(Source data)

*** Block opens ***

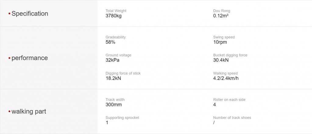Select the Gradeability 58% value
This screenshot has height=134, width=312.
[110, 42]
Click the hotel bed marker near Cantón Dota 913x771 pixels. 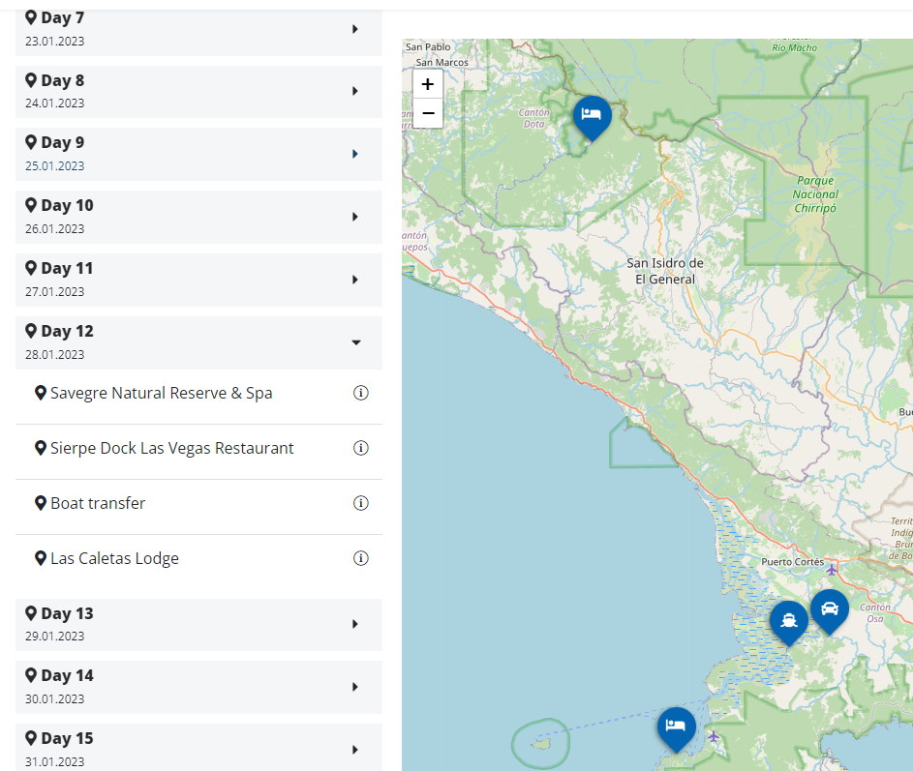[x=592, y=115]
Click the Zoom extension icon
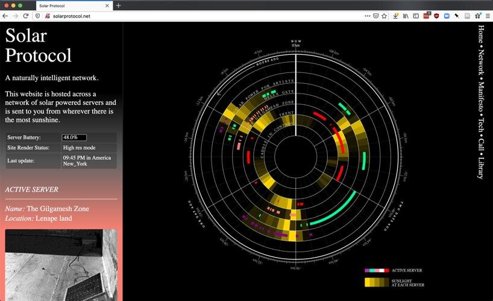 (447, 16)
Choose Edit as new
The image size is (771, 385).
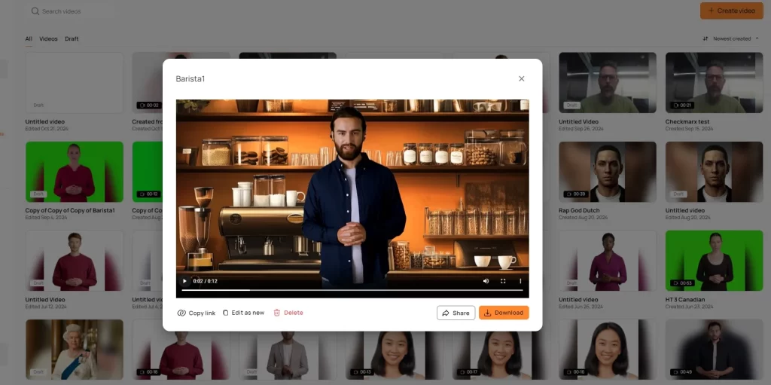point(243,313)
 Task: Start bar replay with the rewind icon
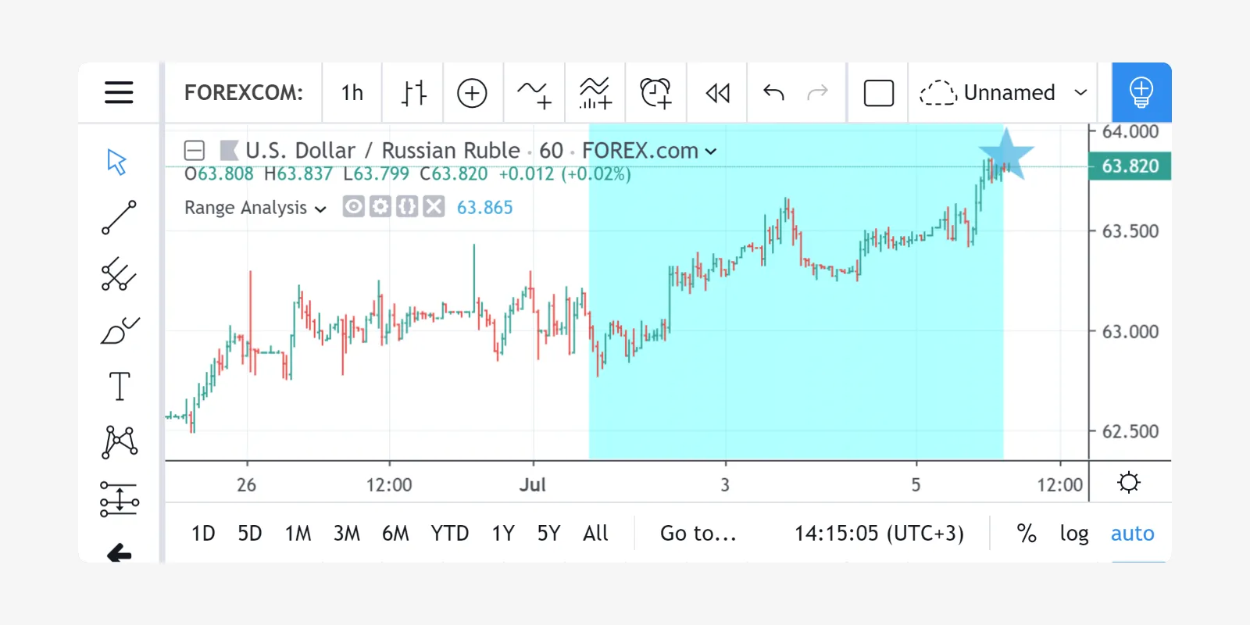tap(717, 93)
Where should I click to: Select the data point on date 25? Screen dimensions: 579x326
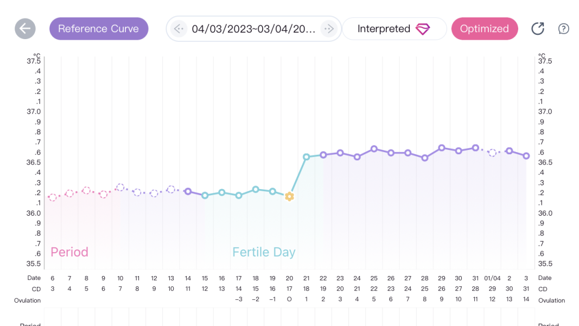374,149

*** Block closes ***

Write the lines out again exactly, beginning at the one containing "Choose Edit as new" and ending with the last line of the entries, but without any pictures.

● **RESPONSE TO THIS EXERCISE**:
Choose Edit as new
The image size is (771, 385).
point(243,313)
 Task: Start bar replay with the rewind icon
tap(717, 93)
Where should I click to: Select the data point on date 25? Screen dimensions: 579x326
374,149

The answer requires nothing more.